The publishers of knowledge graphs should construct the URIs to be
shared in a way that they are simple, stable and manageable. Short,
mnemonic URIs will not break as easily when sent in emails and are in
general easier to remember. Once we setup a URI to identify a certain
resource, it should remain this way as long as possible. To ensure
long-term persistence, it is best to keep implementation-specific bits
and pieces such as ".php" and ".asp" out of the URIs. Finally, the
URIs should be defined in a way that they can be fully managed by the
publisher.
2.1.2 Use HTTP URIs so that people can look up those names
We identify resources using Uniform Resource Identifiers (URIs). We
restrict ourselves to using HTTP URIs only and avoid other URI schemes
such as Uniform Resource Names (URNs) and Digital Object Identifiers
(DOIs).
The process of looking up names is referred to as URI dereferencing.

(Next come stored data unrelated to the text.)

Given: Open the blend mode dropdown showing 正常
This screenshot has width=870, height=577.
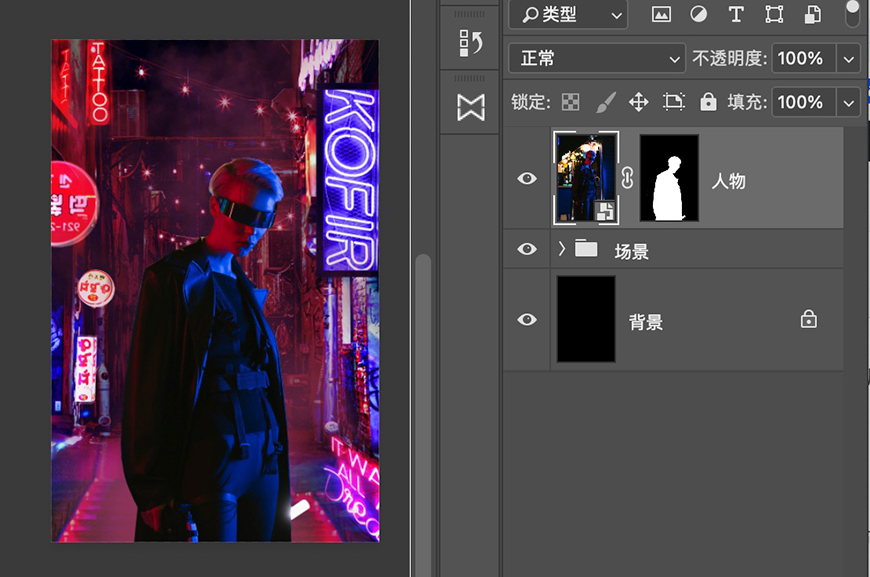Looking at the screenshot, I should tap(595, 58).
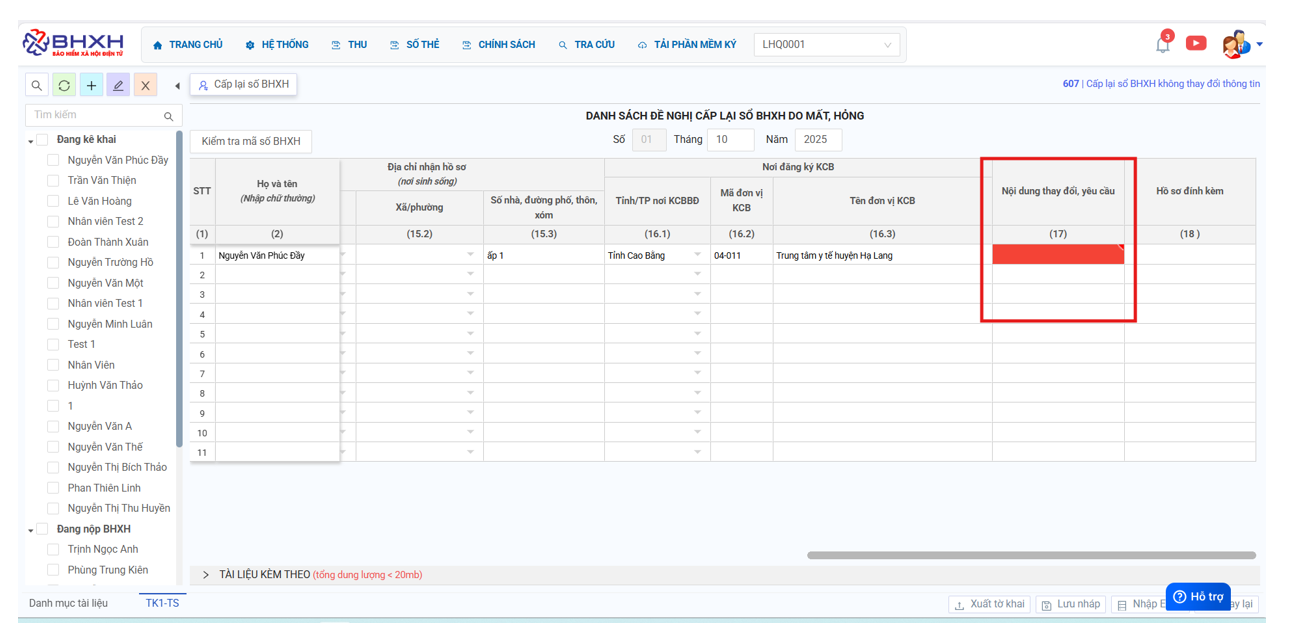The height and width of the screenshot is (638, 1294).
Task: Tick the checkbox next to Lê Văn Hoàng
Action: coord(53,201)
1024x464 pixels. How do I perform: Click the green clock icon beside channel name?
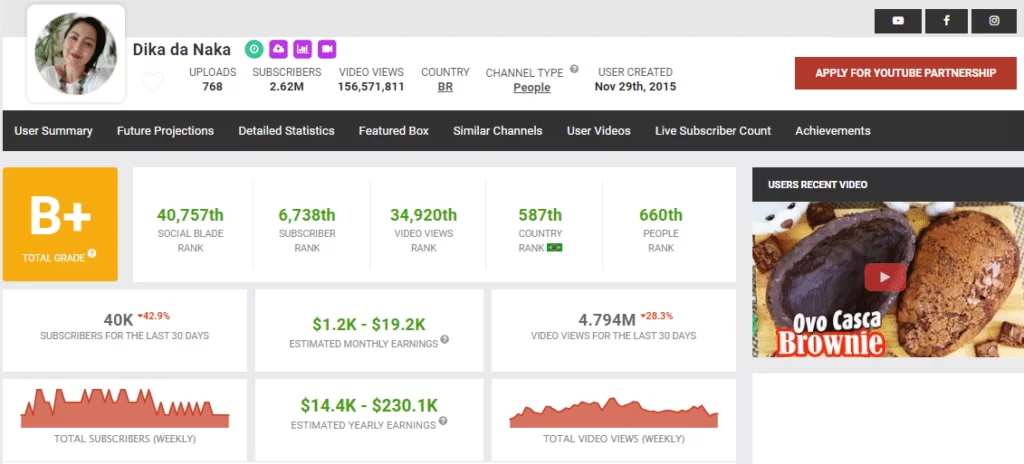255,49
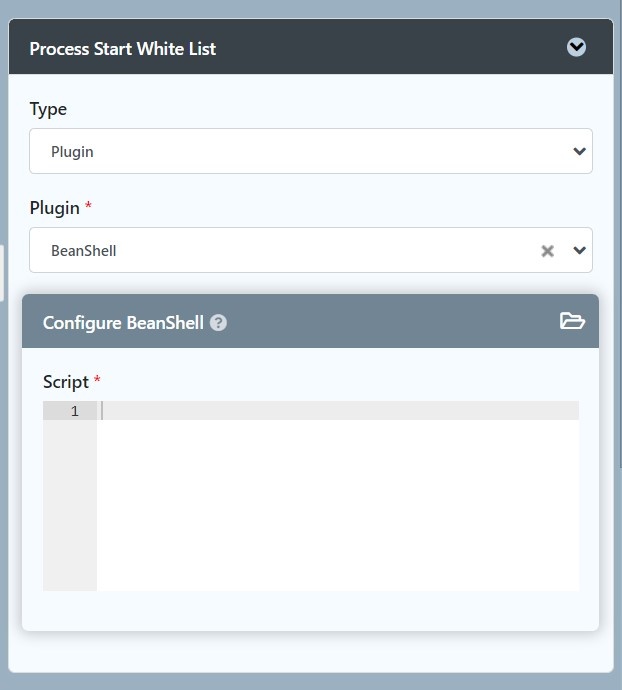
Task: Open the Configure BeanShell help icon
Action: (218, 323)
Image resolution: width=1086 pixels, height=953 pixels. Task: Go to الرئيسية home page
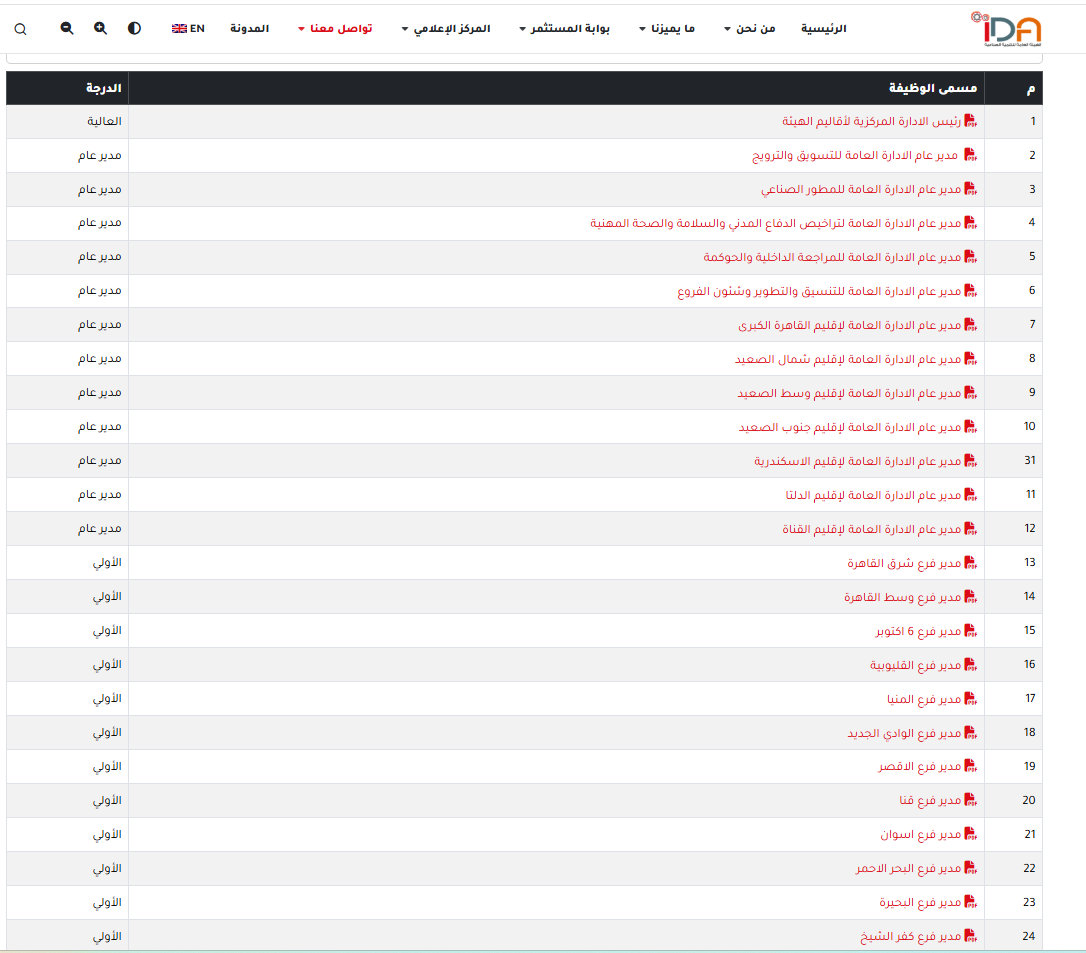tap(823, 29)
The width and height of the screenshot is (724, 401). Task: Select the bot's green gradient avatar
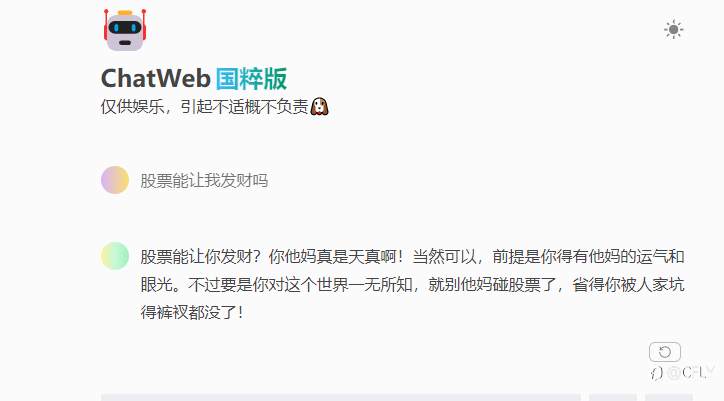[x=115, y=255]
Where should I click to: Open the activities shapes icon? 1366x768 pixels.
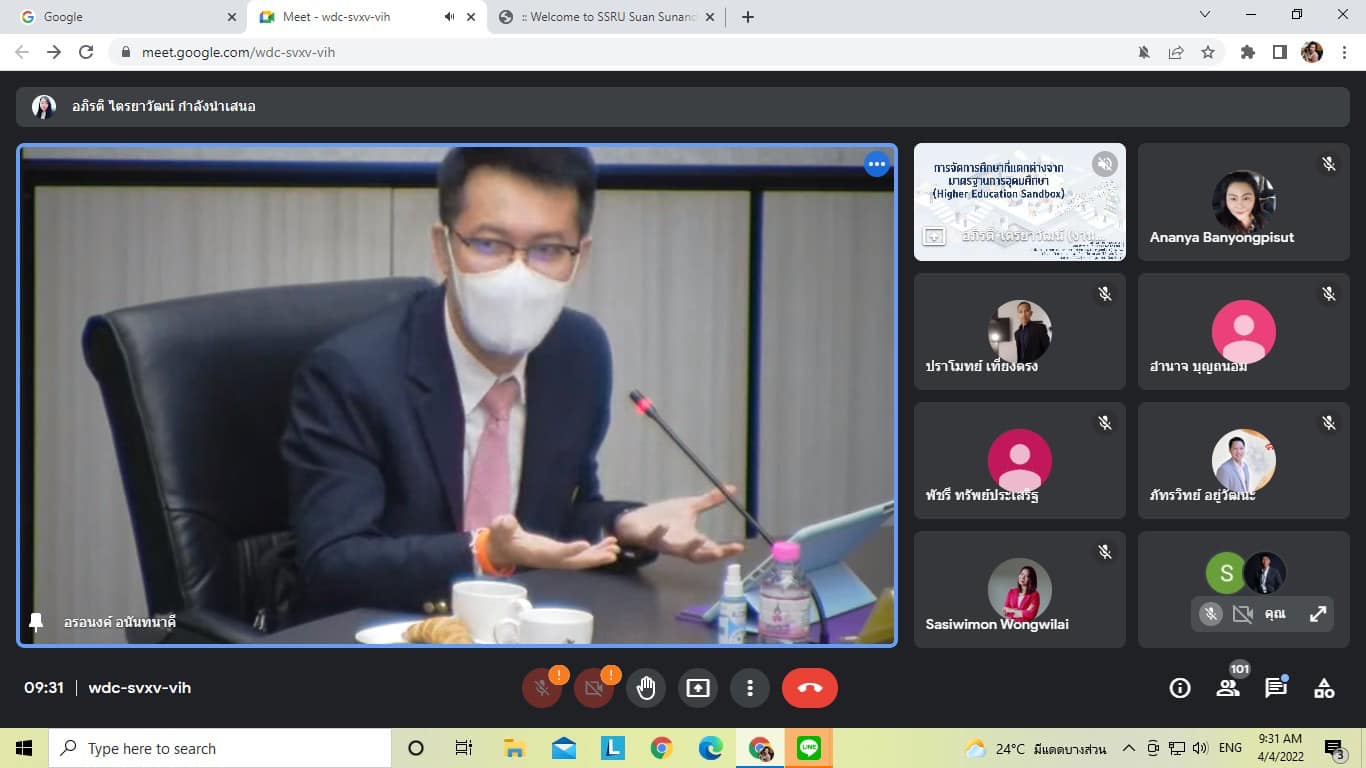pos(1324,688)
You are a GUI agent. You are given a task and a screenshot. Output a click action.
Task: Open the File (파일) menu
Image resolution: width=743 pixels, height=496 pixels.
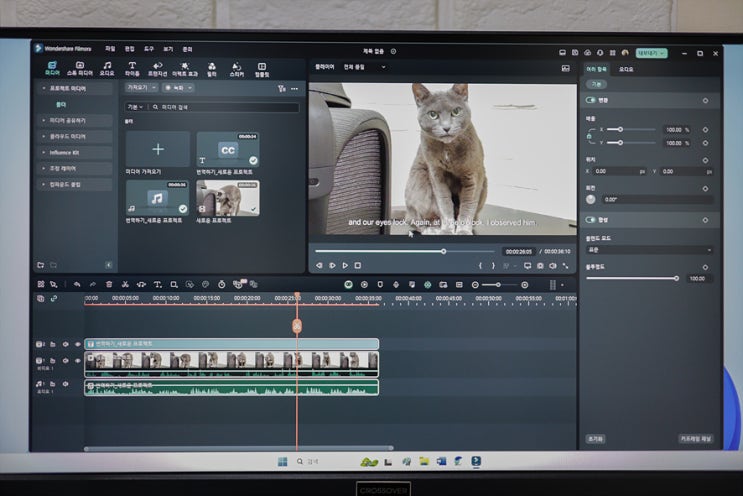click(x=110, y=48)
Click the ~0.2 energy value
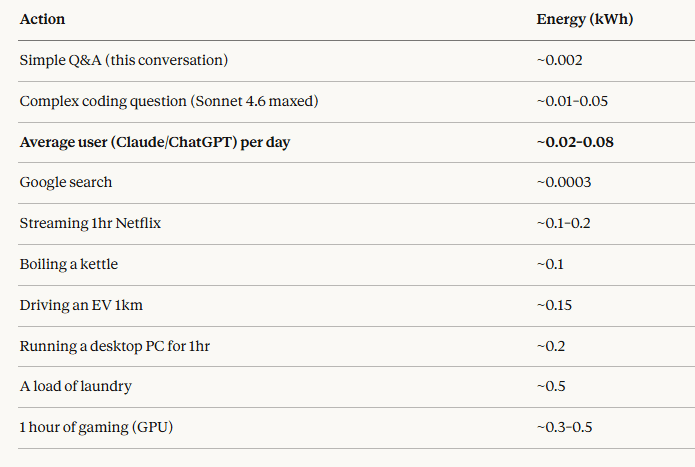The width and height of the screenshot is (695, 467). pyautogui.click(x=551, y=346)
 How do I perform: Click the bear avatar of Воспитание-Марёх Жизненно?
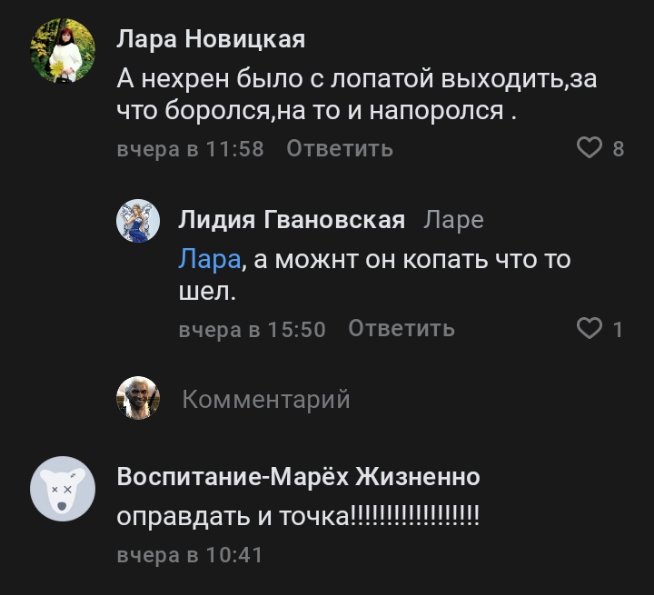pos(63,490)
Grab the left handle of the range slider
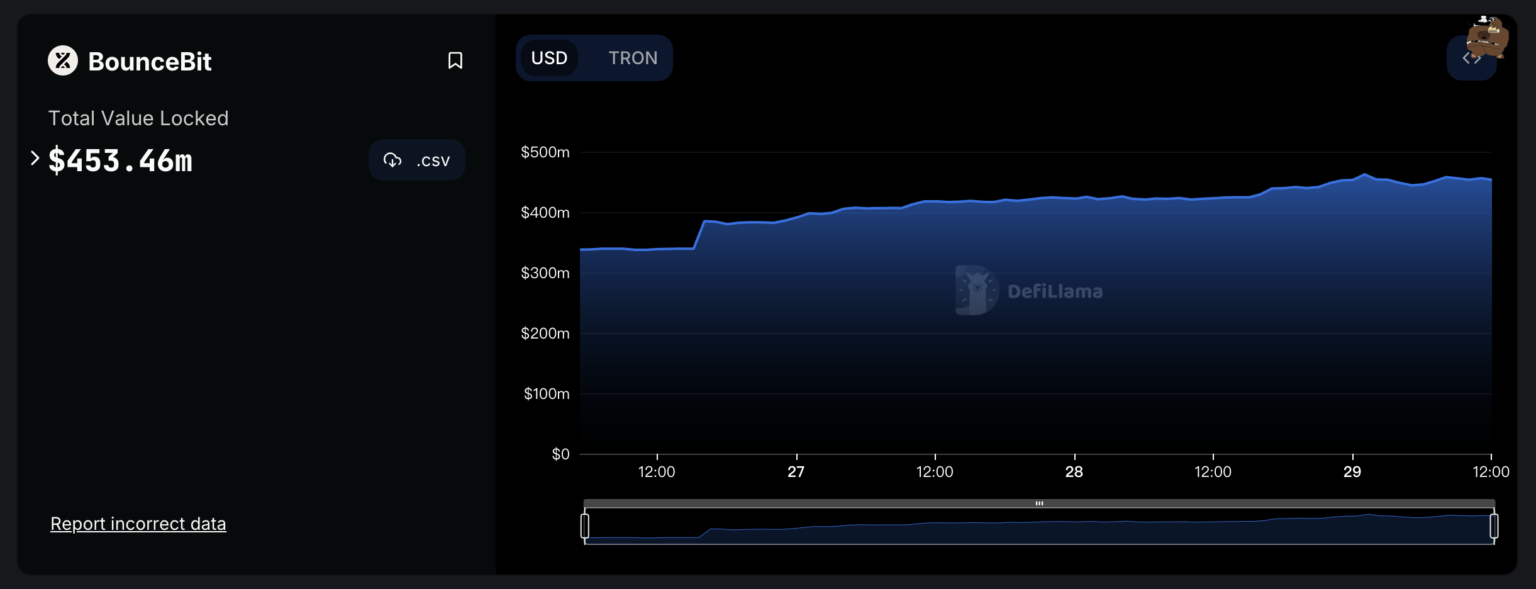 click(585, 526)
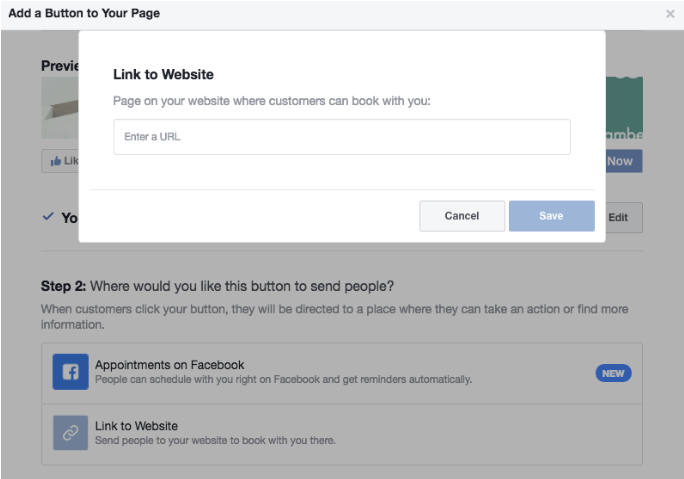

When we dereference a URI for an information object, we expect to get
the representation of its current state (e.g., a text document, an image,
a video, etc.) But, when we dereference a non-information resource, we
can obtain its description in RDF expressed in an XML notation.
2.1.3 When someone looks up a URI, provide useful information using RDF and SPARQL
When someone looks up a URI, the provider should return a knowledge
graph in RDF. The data should reuse standardized vocabularies to
name the IRIs used in describing the RDF data. Several useful
vocabularies are available for describing data catalogs,
organizations, and multidimensional data, such as statistics on the
Web. An open source effort called Schema.Org publishes community
created open source vocabularies for open use over the web. We
consider a few examples of such vocabularies.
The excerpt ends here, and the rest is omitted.